Une étincelle d’hébreu : “Bé-Damayikh Hayyi” - Quand la Bible et Naomi Shemer éclairent notre quotidien, P. Lurçat
C’est le génie de la langue hébraïque de rester toujours jeune. Elle est, pourrait-on dire, la langue antique et jeune du peuple éternel, de retour sur sa terre retrouvée. Pour illustrer ce phénomène sui generis, j’ai choisi le texte d’une chanson de Naomi Shemer, qui résonne de manière tragique avec l’actualité terrible de ce matin. “Bé-Damayikh Hayyi” est une des dernières chansons écrites par la grande Naomi Shemer. Elle porte en titre le fameux verset du prophète Ezechiel – que chaque Juif connaît au moins pour l’avoir entendu lors de la cérémonie de la Brith Mila – “Vis dans ton sang”.
Ce verset, rappelle Avraham Zigman dans le très beau livre qu’il a consacré à l’œuvre de Naomi Shemer[1], est la parole adressée par Dieu, par la voix du prophète Ezechiel, à Jérusalem. “L’obligation de ‘vivre dans le sang’ n’a malheureusement pas changé depuis l’époque du prophète et jusqu’à nos jours, car l’histoire du peuple Juif baigne dans le sang”, écrit encore Zigman. C’est sans doute la raison pour laquelle les mots de la Bible nous sont tellement proches, ces jours-ci plus encore que d’habitude.
“Les mots antiques me donnent de la force, dans les voix anciennes je puise un réconfort” : c’est ainsi que Naomi Shemer décrit sa relation intime avec l’hébreu de la Bible, dans la chanson Bé-Damayikh Hayyi. On ne saurait mieux décrire ce que de nombreux Juifs en Israël et à travers le monde trouvent actuellement dans le Livre des Livres (Sefer ha-Sefarim), depuis le début de la guerre qui a commencé le jour de Simhat Torah, où nous avons repris la lecture du Livre de Berechit. Personnellement, la lecture de la section hebdomadaire de la Bible m’éclaire plus sur la guerre que bien des commentaires savants entendus à la radio, et je suis certain de ne pas être le seul dans ce cas.

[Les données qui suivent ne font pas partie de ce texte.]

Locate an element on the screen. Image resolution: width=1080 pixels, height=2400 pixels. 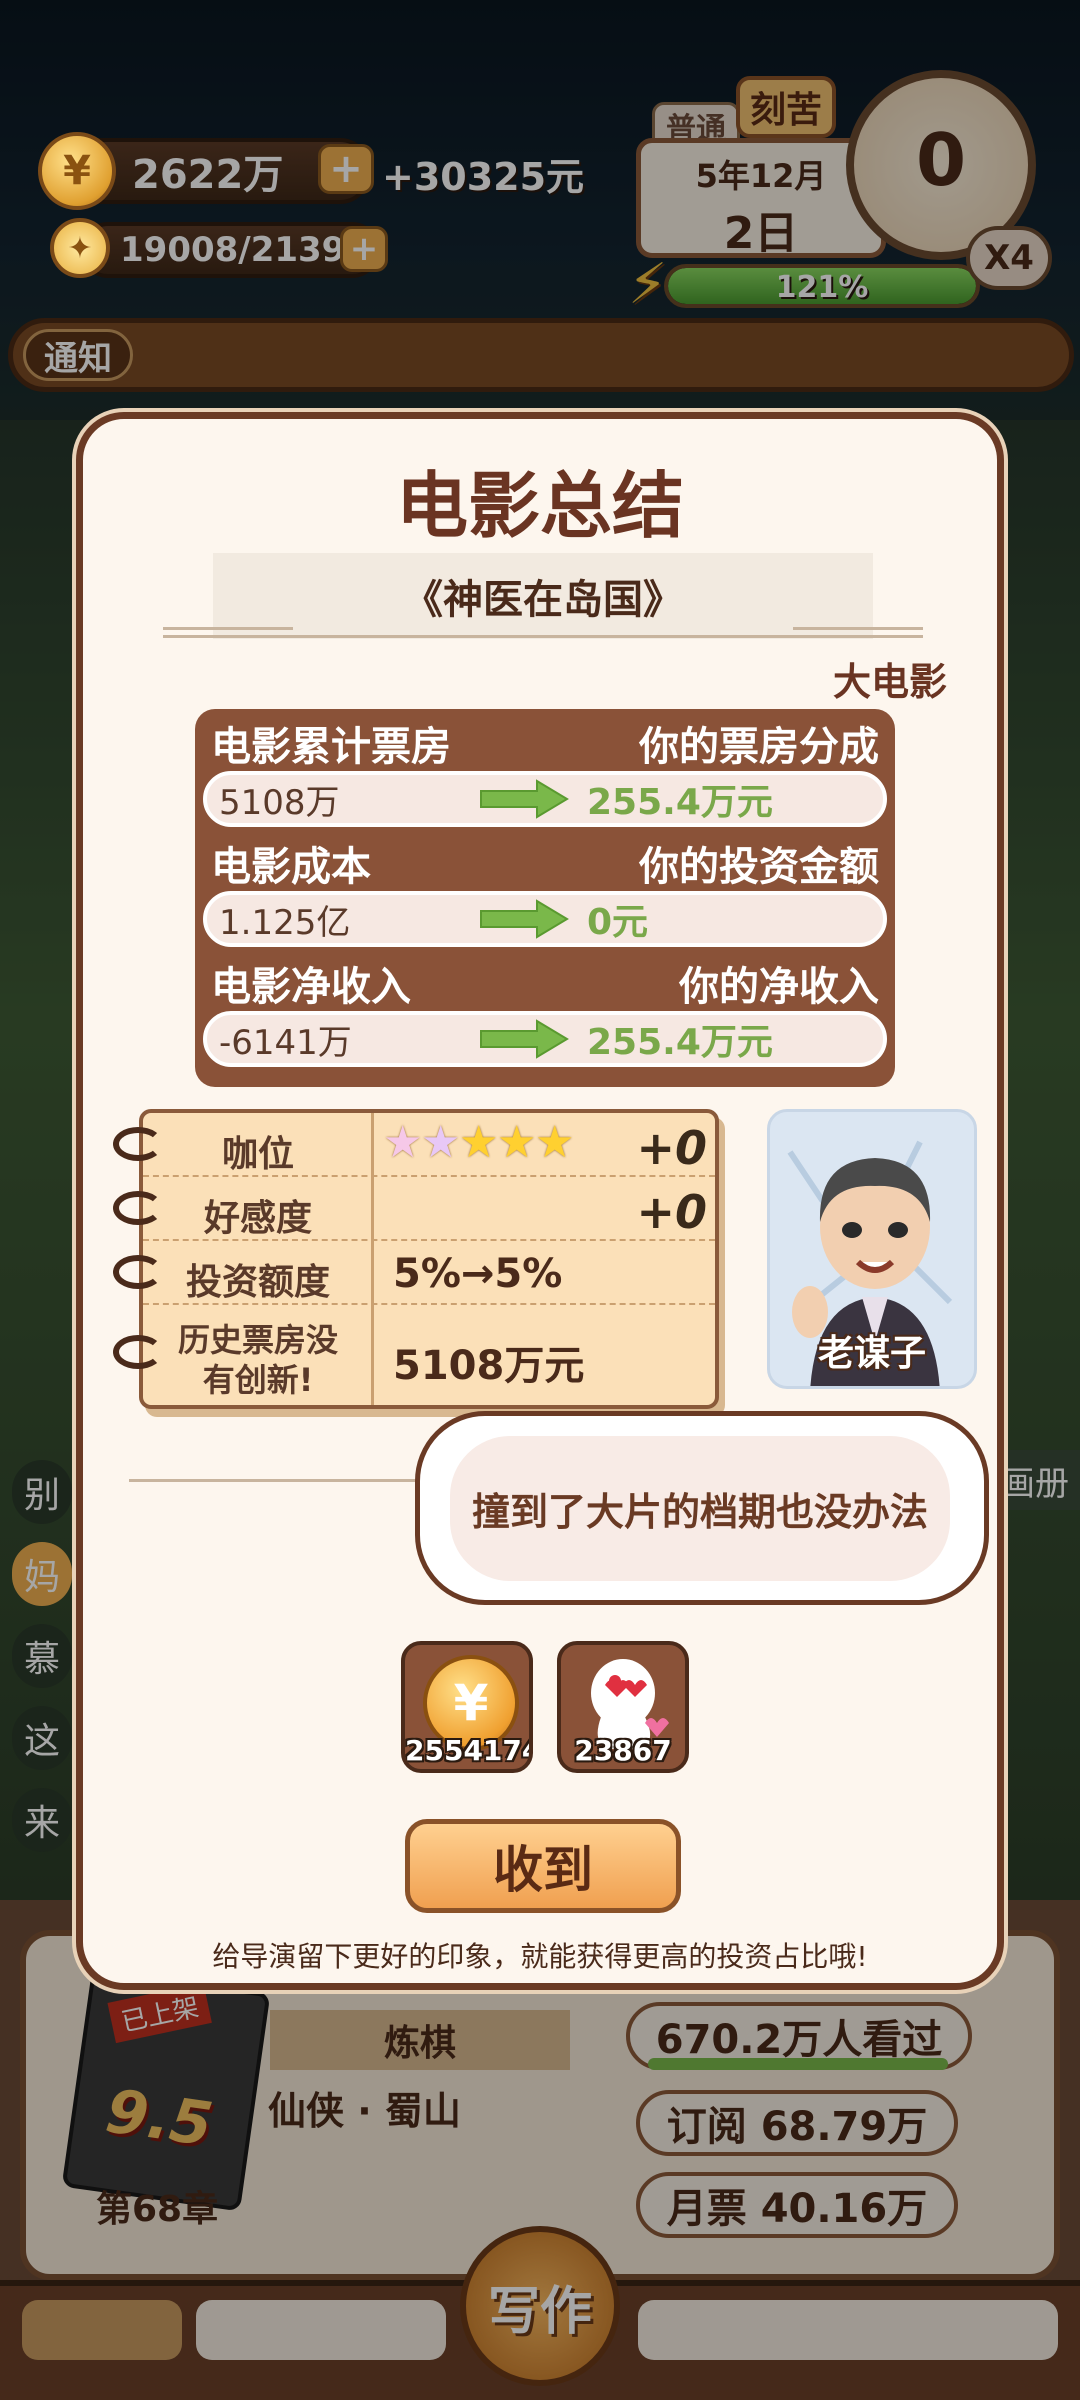
stat-left-value: 1.125亿 is located at coordinates (285, 922).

La Bible n’est pas seulement le récit de notre histoire nationale et le trésor que nous avons légué à l’humanité (qui a encore tant de mal à le lire et à le comprendre). Elle est aussi le Livre dans lequel nous trouvons la clé des événements que nous vivons et aussi, avec l’aide de D., la capacité d’endurer les difficultés de notre histoire. “Et soudain, un arc-en-ciel apparaît au-dessus de ma tête, un éventail coloré se déploie, annonciateur de vie et d’espoir, de paix, de tranquillité et de Hessed”. Que les mots de Naomi Shemer nous donnent la force et la persévérance, et que D.ieu protège nos soldats, ramène nos captifs et console nos familles endeuillées !
P. Lurçat
[1] Midrash Naomi, Les sources juives de la poésie de Naomi Shemer, Yad Ben Tsvi 2009.